Covid-19 has changed everybody’s working life. This is the case regardless of whether you are dealing with work/life balance because you are now trying to home-school alongside your job, whether you are trying to cope with the radical move onto online, digital platforms, whether you are self-employed and out of work, or whether you are furloughed or living on the edge of losing your job or have lost your job.
It is trite to say that these are unprecedented times. They are difficult, stressful, isolating, and occasionally miserable times.
They are times which are changing how we work.
As a Professor of Organisational Behaviour (or organisational psychology, depending on your leaning), this should be when I stand up and say, “here’s what we know and here’s how we can help”. My colleagues and I in the Workplace Behaviour Research Centre know a lot about sustainable working, motivation, leadership, team-working, innovation, and heaps of other aspects of work. I started making a list of all the issues that would be relevant to covid-working. Here’s what I got after just a few minutes: work/life balance, unemployment, emotions, innovation and creativity, productivity, well-being, goals, environmental behaviours, corporate social responsibility, happiness, meaningfulness, autonomy, meetings, self-leadership, top management leadership and visions, servant leadership, leadership development and styles, working environment, information flow, team working processes, conflict, communication, trust, power, social support… and after five minutes I stopped writing. Where on earth do we start? How can we possibly distil all this information? How can we determine what will apply and what won’t? And how can we make it relevant so that it helps other people?
Embracing Uncertainty
When I sat there looking at the list, filled with doubts over what we could do and attempting to manage the unpredictability in my own working life, I realised that the one thing that underpinned it all was uncertainty. So, I figured that was a good place to start. I also decided that I would play with the uncertainty and not always try and find “the answer” from the research.

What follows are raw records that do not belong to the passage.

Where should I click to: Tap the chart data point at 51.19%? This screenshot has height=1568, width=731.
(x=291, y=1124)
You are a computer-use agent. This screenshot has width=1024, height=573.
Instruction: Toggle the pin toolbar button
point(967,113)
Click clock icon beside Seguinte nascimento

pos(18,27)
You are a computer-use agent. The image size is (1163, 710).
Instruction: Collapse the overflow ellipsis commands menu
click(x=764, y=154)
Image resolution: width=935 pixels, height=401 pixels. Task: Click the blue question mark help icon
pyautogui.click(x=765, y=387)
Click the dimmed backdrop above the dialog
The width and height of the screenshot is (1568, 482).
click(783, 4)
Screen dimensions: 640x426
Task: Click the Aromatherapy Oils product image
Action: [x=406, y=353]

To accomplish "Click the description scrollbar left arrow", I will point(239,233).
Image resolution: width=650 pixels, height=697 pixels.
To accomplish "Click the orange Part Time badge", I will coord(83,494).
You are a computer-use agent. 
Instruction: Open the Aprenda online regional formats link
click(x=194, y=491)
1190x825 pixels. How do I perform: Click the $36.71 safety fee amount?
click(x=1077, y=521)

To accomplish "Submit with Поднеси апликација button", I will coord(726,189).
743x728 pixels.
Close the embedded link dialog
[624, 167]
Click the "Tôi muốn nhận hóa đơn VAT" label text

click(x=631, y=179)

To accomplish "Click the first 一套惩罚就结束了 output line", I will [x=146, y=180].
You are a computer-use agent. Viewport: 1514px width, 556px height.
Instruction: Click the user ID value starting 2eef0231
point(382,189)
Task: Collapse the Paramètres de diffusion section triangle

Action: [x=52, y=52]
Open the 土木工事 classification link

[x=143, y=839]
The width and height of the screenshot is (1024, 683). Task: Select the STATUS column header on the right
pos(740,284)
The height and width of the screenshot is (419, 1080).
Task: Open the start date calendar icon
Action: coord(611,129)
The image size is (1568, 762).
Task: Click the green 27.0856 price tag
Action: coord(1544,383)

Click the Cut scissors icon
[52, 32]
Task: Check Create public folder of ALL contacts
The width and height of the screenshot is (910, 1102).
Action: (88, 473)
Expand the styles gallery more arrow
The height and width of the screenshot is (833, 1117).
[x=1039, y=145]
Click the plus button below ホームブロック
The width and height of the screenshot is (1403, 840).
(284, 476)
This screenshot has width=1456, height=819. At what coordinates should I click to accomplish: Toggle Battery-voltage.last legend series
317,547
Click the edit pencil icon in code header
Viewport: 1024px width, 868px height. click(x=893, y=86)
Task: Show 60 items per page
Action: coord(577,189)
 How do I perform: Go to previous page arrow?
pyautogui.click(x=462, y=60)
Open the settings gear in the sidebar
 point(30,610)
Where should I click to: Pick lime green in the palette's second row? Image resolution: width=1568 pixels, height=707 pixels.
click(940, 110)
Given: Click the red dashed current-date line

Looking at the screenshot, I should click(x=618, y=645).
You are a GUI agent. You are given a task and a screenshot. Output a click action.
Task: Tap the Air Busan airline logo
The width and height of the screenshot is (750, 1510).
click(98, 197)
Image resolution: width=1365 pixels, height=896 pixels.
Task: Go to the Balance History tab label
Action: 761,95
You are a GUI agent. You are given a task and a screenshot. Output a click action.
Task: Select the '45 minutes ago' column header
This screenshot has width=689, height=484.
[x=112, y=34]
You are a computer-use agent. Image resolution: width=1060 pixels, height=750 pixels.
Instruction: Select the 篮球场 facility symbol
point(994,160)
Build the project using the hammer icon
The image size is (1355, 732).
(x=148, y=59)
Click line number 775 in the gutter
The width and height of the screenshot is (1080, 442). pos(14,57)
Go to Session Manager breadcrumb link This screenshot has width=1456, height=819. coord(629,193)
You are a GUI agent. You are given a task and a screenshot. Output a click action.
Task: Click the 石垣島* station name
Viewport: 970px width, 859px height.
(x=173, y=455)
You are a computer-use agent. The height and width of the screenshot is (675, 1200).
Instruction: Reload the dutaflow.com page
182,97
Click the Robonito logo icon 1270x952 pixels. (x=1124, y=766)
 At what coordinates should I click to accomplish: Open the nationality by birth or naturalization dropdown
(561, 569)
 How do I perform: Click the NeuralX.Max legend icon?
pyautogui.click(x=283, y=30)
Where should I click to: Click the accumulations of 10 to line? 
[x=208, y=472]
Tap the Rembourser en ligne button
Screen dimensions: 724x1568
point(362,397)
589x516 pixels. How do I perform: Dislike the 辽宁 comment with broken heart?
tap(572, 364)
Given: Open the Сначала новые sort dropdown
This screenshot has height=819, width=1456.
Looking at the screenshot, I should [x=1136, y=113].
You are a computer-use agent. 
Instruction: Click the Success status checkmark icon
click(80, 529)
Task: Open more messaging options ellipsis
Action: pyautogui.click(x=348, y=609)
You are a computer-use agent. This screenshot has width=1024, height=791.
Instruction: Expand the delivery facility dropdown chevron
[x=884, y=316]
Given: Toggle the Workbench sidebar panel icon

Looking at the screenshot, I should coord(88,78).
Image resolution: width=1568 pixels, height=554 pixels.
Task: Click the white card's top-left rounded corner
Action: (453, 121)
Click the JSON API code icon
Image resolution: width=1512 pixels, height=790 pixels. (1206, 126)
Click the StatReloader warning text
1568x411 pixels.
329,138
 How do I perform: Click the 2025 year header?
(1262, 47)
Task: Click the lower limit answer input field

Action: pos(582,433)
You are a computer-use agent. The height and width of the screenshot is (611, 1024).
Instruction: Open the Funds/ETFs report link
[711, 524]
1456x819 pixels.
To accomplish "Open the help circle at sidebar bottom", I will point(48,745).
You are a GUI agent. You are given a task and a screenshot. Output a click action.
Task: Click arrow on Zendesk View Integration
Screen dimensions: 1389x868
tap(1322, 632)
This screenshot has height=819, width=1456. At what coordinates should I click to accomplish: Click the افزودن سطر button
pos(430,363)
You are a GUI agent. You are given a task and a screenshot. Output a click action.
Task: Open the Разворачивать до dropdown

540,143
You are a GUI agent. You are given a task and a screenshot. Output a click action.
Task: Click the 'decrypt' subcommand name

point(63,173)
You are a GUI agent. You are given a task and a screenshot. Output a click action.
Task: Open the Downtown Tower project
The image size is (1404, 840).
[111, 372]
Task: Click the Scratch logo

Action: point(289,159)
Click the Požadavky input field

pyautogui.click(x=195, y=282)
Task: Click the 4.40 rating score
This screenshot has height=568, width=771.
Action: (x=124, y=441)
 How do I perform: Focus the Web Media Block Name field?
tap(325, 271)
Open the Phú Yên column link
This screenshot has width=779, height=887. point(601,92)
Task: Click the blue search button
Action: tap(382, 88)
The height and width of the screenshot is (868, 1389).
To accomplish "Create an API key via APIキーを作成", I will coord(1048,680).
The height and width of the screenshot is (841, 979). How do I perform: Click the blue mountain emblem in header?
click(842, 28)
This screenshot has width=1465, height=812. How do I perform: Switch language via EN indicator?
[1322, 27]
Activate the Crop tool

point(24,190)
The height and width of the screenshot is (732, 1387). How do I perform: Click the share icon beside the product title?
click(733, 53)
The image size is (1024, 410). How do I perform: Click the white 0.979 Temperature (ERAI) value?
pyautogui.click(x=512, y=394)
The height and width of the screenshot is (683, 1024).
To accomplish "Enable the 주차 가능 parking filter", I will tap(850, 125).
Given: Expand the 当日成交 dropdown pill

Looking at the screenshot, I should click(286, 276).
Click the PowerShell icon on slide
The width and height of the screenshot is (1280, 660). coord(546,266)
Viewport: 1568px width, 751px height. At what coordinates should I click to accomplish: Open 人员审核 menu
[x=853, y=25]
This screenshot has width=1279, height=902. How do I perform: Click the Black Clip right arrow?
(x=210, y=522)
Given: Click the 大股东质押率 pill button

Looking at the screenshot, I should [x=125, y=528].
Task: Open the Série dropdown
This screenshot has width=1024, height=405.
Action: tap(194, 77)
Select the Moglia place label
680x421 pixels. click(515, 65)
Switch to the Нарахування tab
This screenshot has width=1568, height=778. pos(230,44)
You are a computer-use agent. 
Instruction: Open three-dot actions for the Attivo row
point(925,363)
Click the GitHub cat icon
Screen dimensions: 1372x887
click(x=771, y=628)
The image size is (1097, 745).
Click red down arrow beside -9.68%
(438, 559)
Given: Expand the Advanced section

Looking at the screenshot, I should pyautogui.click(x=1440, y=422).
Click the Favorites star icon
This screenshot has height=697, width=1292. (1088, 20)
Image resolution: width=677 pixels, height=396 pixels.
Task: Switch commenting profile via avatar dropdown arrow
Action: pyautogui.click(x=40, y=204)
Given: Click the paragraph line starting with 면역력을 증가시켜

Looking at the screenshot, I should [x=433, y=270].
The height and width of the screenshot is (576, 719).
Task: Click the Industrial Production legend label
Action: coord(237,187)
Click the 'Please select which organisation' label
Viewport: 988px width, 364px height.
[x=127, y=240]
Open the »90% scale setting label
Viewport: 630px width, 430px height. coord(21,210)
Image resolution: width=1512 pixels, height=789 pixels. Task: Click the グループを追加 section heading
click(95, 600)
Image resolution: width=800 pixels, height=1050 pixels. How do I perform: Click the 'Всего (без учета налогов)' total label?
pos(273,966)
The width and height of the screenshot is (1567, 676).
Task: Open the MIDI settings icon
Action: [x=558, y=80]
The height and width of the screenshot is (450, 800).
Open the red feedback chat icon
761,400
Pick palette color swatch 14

So, in this, my very first blog, I’m not going to try and build a solid wall of citations to justify an approach. Instead, I’m going to lean into my broader knowledge of mindfulness and eastern philosophies and apply that to the current situation. (But don’t get used to it, most of the blogs to come will be directly related to research-based evidence.)
What would a mindfulness guru do? I’m guessing she or he would say: Don’t fight the uncertainty, don’t try and beat it into submission. This is not something you can control by continuously searching for more information. But don’t ignore it either. Escaping into your kids’ schooling, Netflix or video games may make you feel better in the short-term, but it doesn’t last. Mindfulness training teaches us to acknowledge what is there and accept it. Uncertainty is going to be in our lives for the next 18 months, at least. And that’s okay.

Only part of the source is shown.